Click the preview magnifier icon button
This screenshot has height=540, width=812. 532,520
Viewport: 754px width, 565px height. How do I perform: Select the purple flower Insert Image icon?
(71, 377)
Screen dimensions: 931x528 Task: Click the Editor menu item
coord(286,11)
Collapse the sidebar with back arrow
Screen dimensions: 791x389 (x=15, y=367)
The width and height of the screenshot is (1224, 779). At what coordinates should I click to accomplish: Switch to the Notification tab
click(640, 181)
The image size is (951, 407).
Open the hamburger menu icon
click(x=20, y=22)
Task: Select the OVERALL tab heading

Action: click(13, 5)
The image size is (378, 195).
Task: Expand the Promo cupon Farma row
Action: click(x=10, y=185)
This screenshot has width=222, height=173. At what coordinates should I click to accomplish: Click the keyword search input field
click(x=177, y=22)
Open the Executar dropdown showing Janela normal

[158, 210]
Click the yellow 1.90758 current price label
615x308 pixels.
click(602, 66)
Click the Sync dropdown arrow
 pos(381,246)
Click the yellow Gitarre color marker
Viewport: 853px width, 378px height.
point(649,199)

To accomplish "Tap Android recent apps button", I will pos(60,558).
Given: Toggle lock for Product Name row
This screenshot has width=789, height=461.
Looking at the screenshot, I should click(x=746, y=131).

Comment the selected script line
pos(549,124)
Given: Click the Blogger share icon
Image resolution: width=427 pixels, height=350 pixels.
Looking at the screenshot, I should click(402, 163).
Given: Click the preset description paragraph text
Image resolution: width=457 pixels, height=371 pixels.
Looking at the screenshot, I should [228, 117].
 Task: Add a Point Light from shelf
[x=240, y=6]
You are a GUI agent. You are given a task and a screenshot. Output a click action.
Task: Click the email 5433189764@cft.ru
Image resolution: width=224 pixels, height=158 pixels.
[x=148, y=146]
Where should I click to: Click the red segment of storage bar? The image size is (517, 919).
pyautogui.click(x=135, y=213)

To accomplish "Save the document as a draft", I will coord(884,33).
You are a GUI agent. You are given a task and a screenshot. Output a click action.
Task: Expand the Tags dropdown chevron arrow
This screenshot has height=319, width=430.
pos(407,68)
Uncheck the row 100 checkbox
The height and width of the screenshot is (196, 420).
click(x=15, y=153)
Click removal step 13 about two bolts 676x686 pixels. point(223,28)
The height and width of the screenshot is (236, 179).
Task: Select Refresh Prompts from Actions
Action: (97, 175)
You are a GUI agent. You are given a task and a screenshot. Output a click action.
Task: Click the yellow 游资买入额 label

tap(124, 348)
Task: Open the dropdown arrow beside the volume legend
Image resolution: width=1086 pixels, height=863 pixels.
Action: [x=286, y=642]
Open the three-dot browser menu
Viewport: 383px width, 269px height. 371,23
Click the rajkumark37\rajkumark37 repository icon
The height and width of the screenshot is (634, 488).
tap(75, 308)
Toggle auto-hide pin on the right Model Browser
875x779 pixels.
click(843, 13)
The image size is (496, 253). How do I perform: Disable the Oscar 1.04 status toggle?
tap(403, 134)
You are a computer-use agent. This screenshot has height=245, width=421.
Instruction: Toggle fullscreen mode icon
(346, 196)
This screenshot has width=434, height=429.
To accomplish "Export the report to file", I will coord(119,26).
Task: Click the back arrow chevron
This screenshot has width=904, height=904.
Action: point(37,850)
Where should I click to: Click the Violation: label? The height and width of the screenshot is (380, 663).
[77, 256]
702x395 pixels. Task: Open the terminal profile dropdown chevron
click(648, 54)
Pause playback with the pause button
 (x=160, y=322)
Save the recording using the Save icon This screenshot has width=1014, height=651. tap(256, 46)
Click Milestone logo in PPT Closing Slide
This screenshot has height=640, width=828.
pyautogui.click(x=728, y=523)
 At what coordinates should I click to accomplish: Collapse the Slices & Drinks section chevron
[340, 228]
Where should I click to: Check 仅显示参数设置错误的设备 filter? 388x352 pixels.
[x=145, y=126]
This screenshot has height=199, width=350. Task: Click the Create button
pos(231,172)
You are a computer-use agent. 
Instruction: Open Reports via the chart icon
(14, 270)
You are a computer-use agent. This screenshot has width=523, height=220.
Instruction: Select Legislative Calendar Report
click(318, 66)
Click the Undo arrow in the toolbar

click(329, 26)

**WHAT IS REQUIRED:** Retype all of the records so that every line matches the original exactly.

**SOLUTION:**
Click the preview magnifier icon button
This screenshot has height=540, width=812. 532,520
Viewport: 754px width, 565px height. How do I perform: Select the purple flower Insert Image icon?
(71, 377)
Screen dimensions: 931x528 Task: Click the Editor menu item
coord(286,11)
Collapse the sidebar with back arrow
Screen dimensions: 791x389 (x=15, y=367)
The width and height of the screenshot is (1224, 779). At what coordinates should I click to accomplish: Switch to the Notification tab
click(640, 181)
The image size is (951, 407).
Open the hamburger menu icon
click(x=20, y=22)
Task: Select the OVERALL tab heading

Action: click(13, 5)
The image size is (378, 195).
Task: Expand the Promo cupon Farma row
Action: click(x=10, y=185)
This screenshot has width=222, height=173. At what coordinates should I click to accomplish: Click the keyword search input field
click(x=177, y=22)
Open the Executar dropdown showing Janela normal

[158, 210]
Click the yellow 1.90758 current price label
615x308 pixels.
click(602, 66)
Click the Sync dropdown arrow
 pos(381,246)
Click the yellow Gitarre color marker
Viewport: 853px width, 378px height.
point(649,199)

To accomplish "Tap Android recent apps button", I will pos(60,558).
Given: Toggle lock for Product Name row
This screenshot has width=789, height=461.
Looking at the screenshot, I should click(x=746, y=131).

Comment the selected script line
pos(549,124)
Given: Click the Blogger share icon
Image resolution: width=427 pixels, height=350 pixels.
Looking at the screenshot, I should click(402, 163).
Given: Click the preset description paragraph text
Image resolution: width=457 pixels, height=371 pixels.
Looking at the screenshot, I should [228, 117].
 Task: Add a Point Light from shelf
[x=240, y=6]
You are a GUI agent. You are given a task and a screenshot. Output a click action.
Task: Click the email 5433189764@cft.ru
Image resolution: width=224 pixels, height=158 pixels.
[x=148, y=146]
Where should I click to: Click the red segment of storage bar? The image size is (517, 919).
pyautogui.click(x=135, y=213)

To accomplish "Save the document as a draft", I will coord(884,33).
You are a GUI agent. You are given a task and a screenshot. Output a click action.
Task: Expand the Tags dropdown chevron arrow
This screenshot has height=319, width=430.
pos(407,68)
Uncheck the row 100 checkbox
The height and width of the screenshot is (196, 420).
click(x=15, y=153)
Click removal step 13 about two bolts 676x686 pixels. point(223,28)
The height and width of the screenshot is (236, 179).
Task: Select Refresh Prompts from Actions
Action: (97, 175)
You are a GUI agent. You are given a task and a screenshot. Output a click action.
Task: Click the yellow 游资买入额 label

tap(124, 348)
Task: Open the dropdown arrow beside the volume legend
Image resolution: width=1086 pixels, height=863 pixels.
Action: [x=286, y=642]
Open the three-dot browser menu
Viewport: 383px width, 269px height. 371,23
Click the rajkumark37\rajkumark37 repository icon
The height and width of the screenshot is (634, 488).
tap(75, 308)
Toggle auto-hide pin on the right Model Browser
875x779 pixels.
click(843, 13)
The image size is (496, 253). How do I perform: Disable the Oscar 1.04 status toggle?
tap(403, 134)
You are a computer-use agent. This screenshot has height=245, width=421.
Instruction: Toggle fullscreen mode icon
(346, 196)
This screenshot has width=434, height=429.
To accomplish "Export the report to file", I will coord(119,26).
Task: Click the back arrow chevron
This screenshot has width=904, height=904.
Action: point(37,850)
Where should I click to: Click the Violation: label? The height and width of the screenshot is (380, 663).
[77, 256]
702x395 pixels. Task: Open the terminal profile dropdown chevron
click(648, 54)
Pause playback with the pause button
 (x=160, y=322)
Save the recording using the Save icon This screenshot has width=1014, height=651. tap(256, 46)
Click Milestone logo in PPT Closing Slide
This screenshot has height=640, width=828.
pyautogui.click(x=728, y=523)
 At what coordinates should I click to accomplish: Collapse the Slices & Drinks section chevron
[340, 228]
Where should I click to: Check 仅显示参数设置错误的设备 filter? 388x352 pixels.
[x=145, y=126]
This screenshot has height=199, width=350. Task: Click the Create button
pos(231,172)
You are a computer-use agent. 
Instruction: Open Reports via the chart icon
(14, 270)
You are a computer-use agent. This screenshot has width=523, height=220.
Instruction: Select Legislative Calendar Report
click(318, 66)
Click the Undo arrow in the toolbar

click(329, 26)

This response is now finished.